===== GIVEN TEXT

Librarians, historians, gardeners, the city arborist and a host of others around Portland have been involved in a nearly year-long search for a sundial, that ancient timepiece supplanted by the clock several hundred years ago.

They were not looking for just any sundial, but a new and improved version patented by scientist and inventor Albert Cushing Crehore in 1905. Unlike a traditional sundial, with a flat dial and an upright triangular blade to cast shadows, Crehore’s featured a partial cylinder supported by four pillars. The design would make it “an accurate timepiece at all times when the sun is shining,” the patent application said.

In his 1944 autobiography, Crehore listed only a few of his sundials that were built, but said one was installed somewhere in Portland. He didn’t say where.

The search for the sundial’s possible Portland location is time-sensitive, since the people who care most deeply about gnomonics (the science of sundials) will arrive here Thursday for the annual conference of the North American Sundial Society. The conference runs through Sunday.

==========
===== AVAILABLE DATA

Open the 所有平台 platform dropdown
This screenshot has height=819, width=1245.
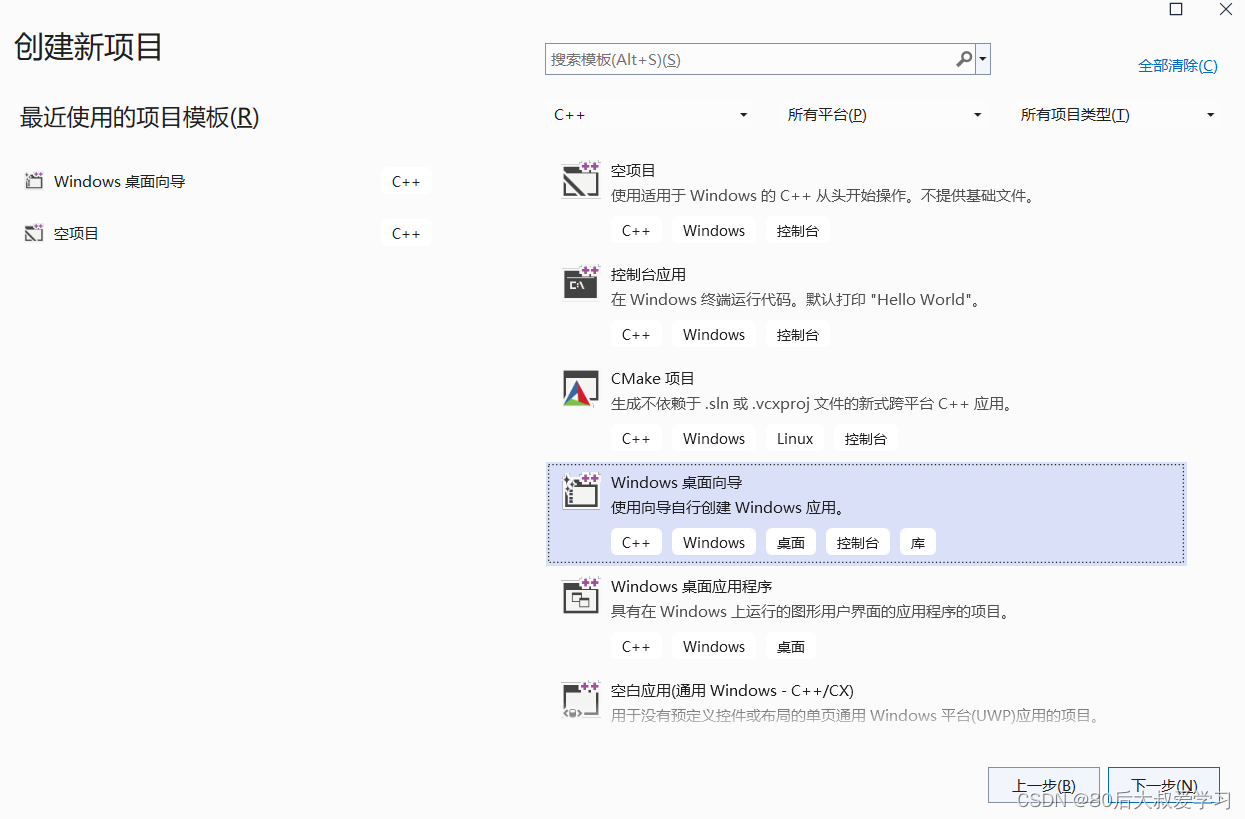click(885, 114)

==========

Please print, word for word, the part of the sundial article above starting at "In his 1944" and ending at "runs through Sunday.".

In his 1944 autobiography, Crehore listed only a few of his sundials that were built, but said one was installed somewhere in Portland. He didn’t say where.

The search for the sundial’s possible Portland location is time-sensitive, since the people who care most deeply about gnomonics (the science of sundials) will arrive here Thursday for the annual conference of the North American Sundial Society. The conference runs through Sunday.